É a partir dessa perspectiva que Denegri aborda seu documentário sobre o artista Oscar Bony (Acerca de Bony, 2005), uma figura-chave da arte argentina da década de 1960, com quem conviveu alguns anos antes de sua morte. À maneira de Godard em La Chinoise ou Histoire(s) du Cinéma, Denegri sobrepõe diferentes registros de imagens, sons e textos, incentivando os choques, as redundâncias, as contradições. O resultado é uma espécie de palimpsesto no qual convivem relatos biográficos e autobiográficos, reflexões estéticas e filosóficas, opiniões e conceitos, veiculados através de uma colagem de situações cotidianas, urbanas, familiares e de trabalho. Uma complexidade compositiva que ecoa a complexidade da vida de Bony, um artista polêmico e controverso, às vezes marginalizado, mas, sem dúvida, fundamental.
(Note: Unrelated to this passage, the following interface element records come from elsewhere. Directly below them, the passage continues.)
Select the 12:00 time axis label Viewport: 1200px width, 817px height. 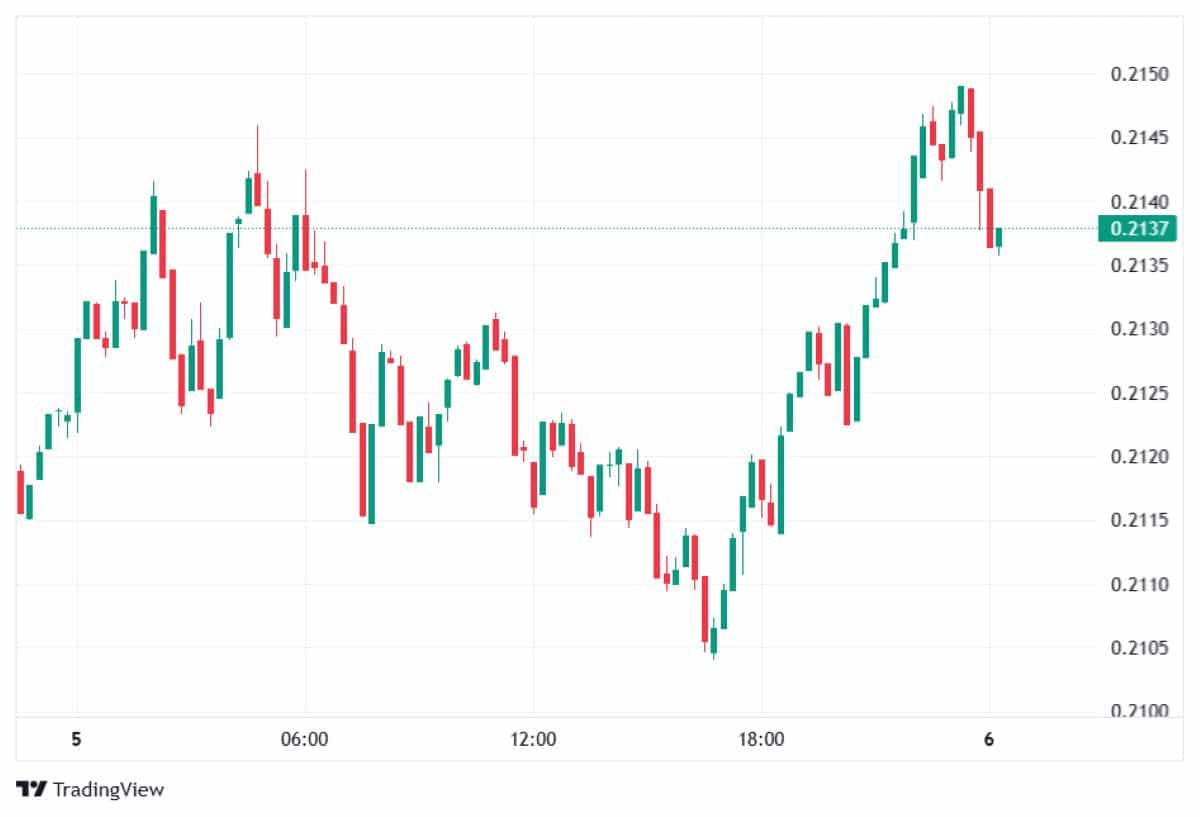[533, 740]
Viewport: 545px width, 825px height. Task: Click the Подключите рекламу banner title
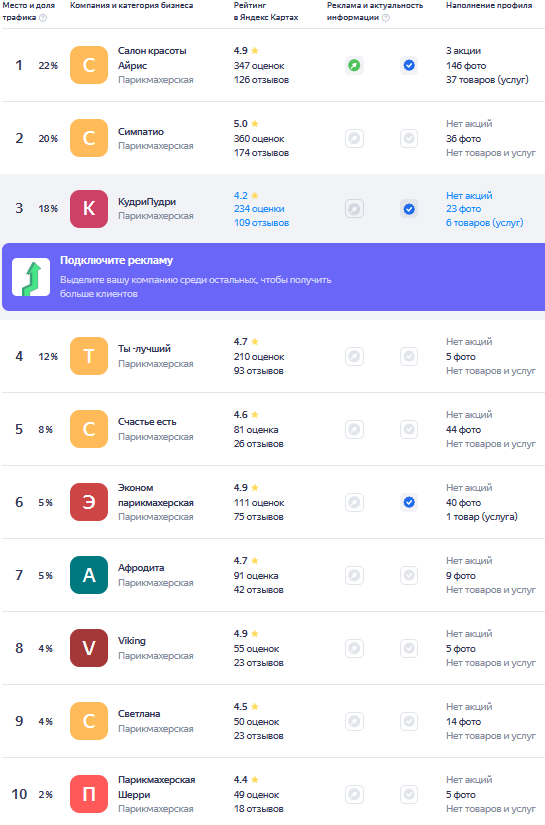[x=116, y=260]
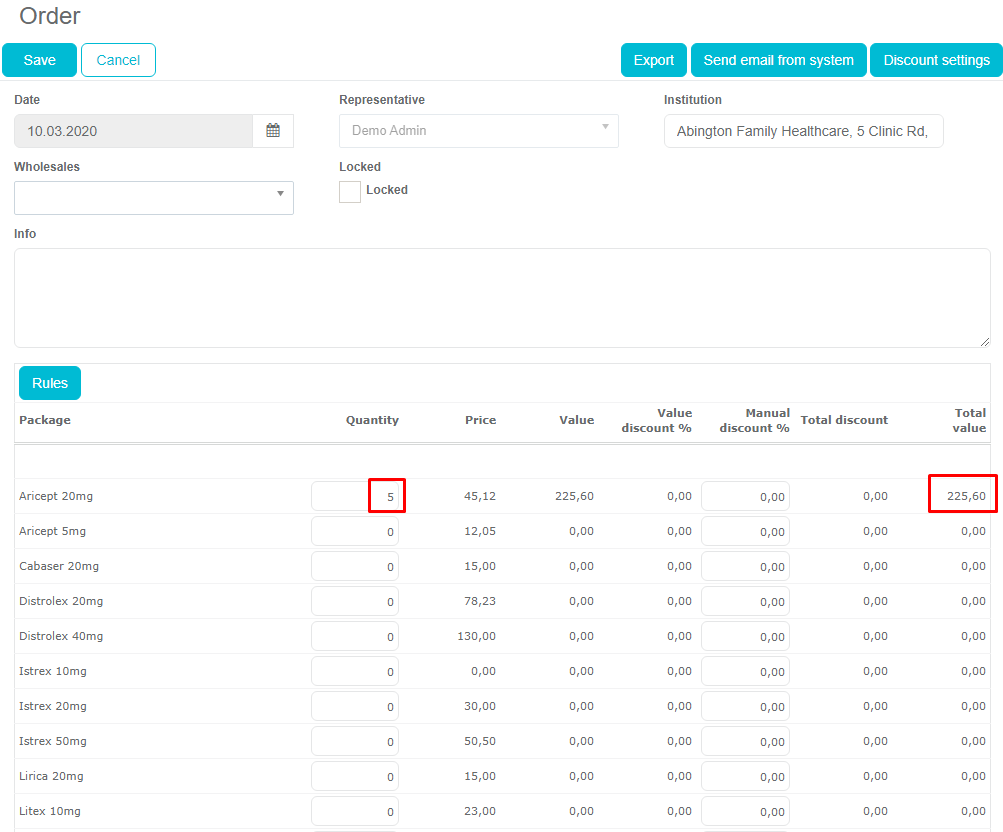Focus the Info text area

[502, 298]
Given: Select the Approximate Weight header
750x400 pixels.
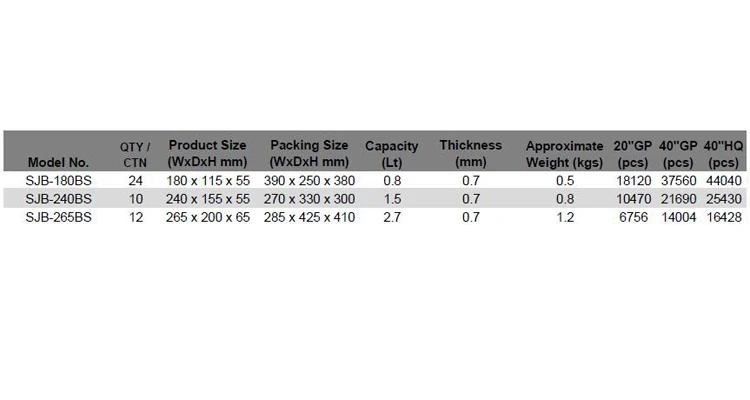Looking at the screenshot, I should (565, 153).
Nos últimos anos, Andrés Denegri voltou-se para a produção de um grupo de obras totalmente autobiográficas. Partindo de fotografias e filmes caseiros, o artista se entregou à tarefa de reconstruir sua própria vida, marcada por uma ambígua relação com seu pai e seu crescimento durante a última ditadura militar argentina. As duas obras produzidas até agora (o vídeo El ahogo e a videoinstalação Un martes, ambos de 2006) são algo herméticas, mas conseguem transmitir um efeito perturbador. Como em toda sua produção, o sentido definitivo fica por conta do espectador. Aqui, como sempre, recorre à sua imaginação, mas também à sua capacidade de estruturar dados que, à primeira vista, parecem desconexos, ou até irrelevantes.
Apesar da sua juventude, Andrés Denegri é um dos autores mais conseqüentes e pessoais da videoarte argentina. Transita com fluidez entre a ficção e o documentário, o relato biográfico e a experimentação. Sua obra demonstra um conhecimento profundo do meio audiovisual, de suas capacidades estéticas e de suas técnicas de construção de sentido. Mas, fundamentalmente, Denegri encontra no vídeo um meio de aproximação das pessoas e do mundo, uma ponte para a interioridade e os afetos, capaz de transformar a distância midiática em proximidade emocional.